Geologically, one of the most catastrophic extinctions in Earth's history, which occurred in the Permian period, lasted literally an instant. According to researchers from the Massachusetts Institute of Technology, 96% of aquatic species and 70% of terrestrial species became extinct in just 60 thousand years. Nothing like this has happened in the history of our planet since then.
Scientists managed to get an amazing figure of 60 thousand years thanks to new, more accurate methods for determining the age of rocks.
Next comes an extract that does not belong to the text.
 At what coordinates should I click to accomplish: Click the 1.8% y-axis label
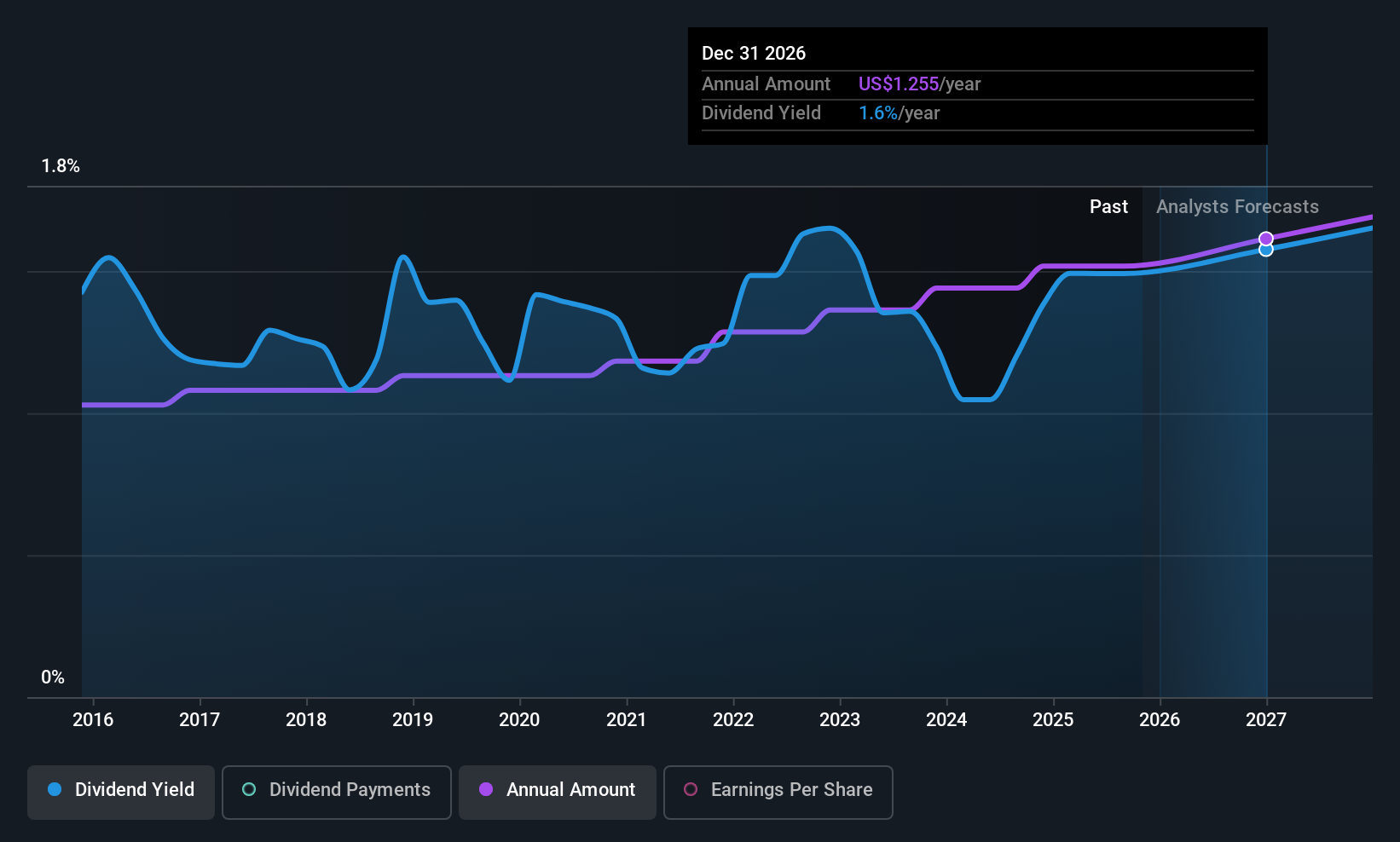coord(61,166)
“We have an idea of the exact age and duration of the extinction,” said Sam Bowring, professor of geology at MIT. - But how could you kill 96% of all the inhabitants of the oceans for some tens of thousands of years? It looks like an exceptional extinction requires an exceptional explanation.”
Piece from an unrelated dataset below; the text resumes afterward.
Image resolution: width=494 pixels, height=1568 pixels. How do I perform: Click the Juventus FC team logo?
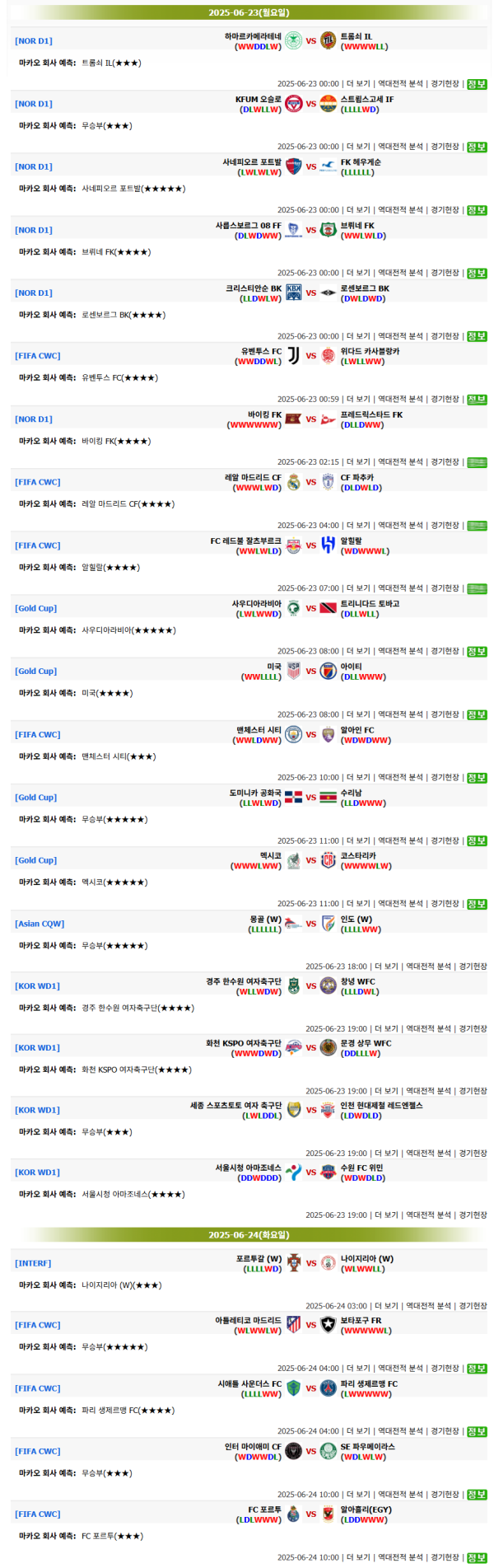pos(294,356)
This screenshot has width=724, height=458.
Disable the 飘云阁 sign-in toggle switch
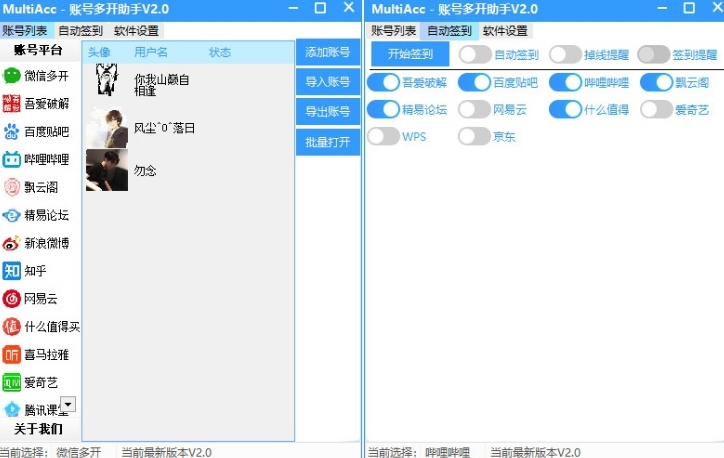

About 10 thousand years before the disaster, Earth's oceans were exposed to large amounts of light carbon isotopes. As a result, the water was strongly acidified, and its temperature immediately increased by 10 degrees. It was these events that destroyed most of the marine life, the researchers are confident.
The Permian mass extinction is known to be one of five mass extinctions. The boundary between the Permian and Triassic geological periods was drawn along it (it also separates the Paleozoic and Mesozoic eras). The age of this boundary according to the modern (2012) geochronological scale is 252.2 ± 0.5 million years.
This is one of the largest disasters in the biosphere in the history of the Earth, which led to the extinction of 96% of all marine species and 70% of terrestrial vertebrate species. The disaster was the only known mass extinction of insects, as a result of which about 57% of genera and 83% of species of the entire class of insects became extinct. Because of the loss of this abundance and diversity of species, the recovery of the biosphere took a much longer period of time than other extinction disasters.
The models by which the extinction proceeded are under discussion. Various schools of thought suggest one to three extinction shocks.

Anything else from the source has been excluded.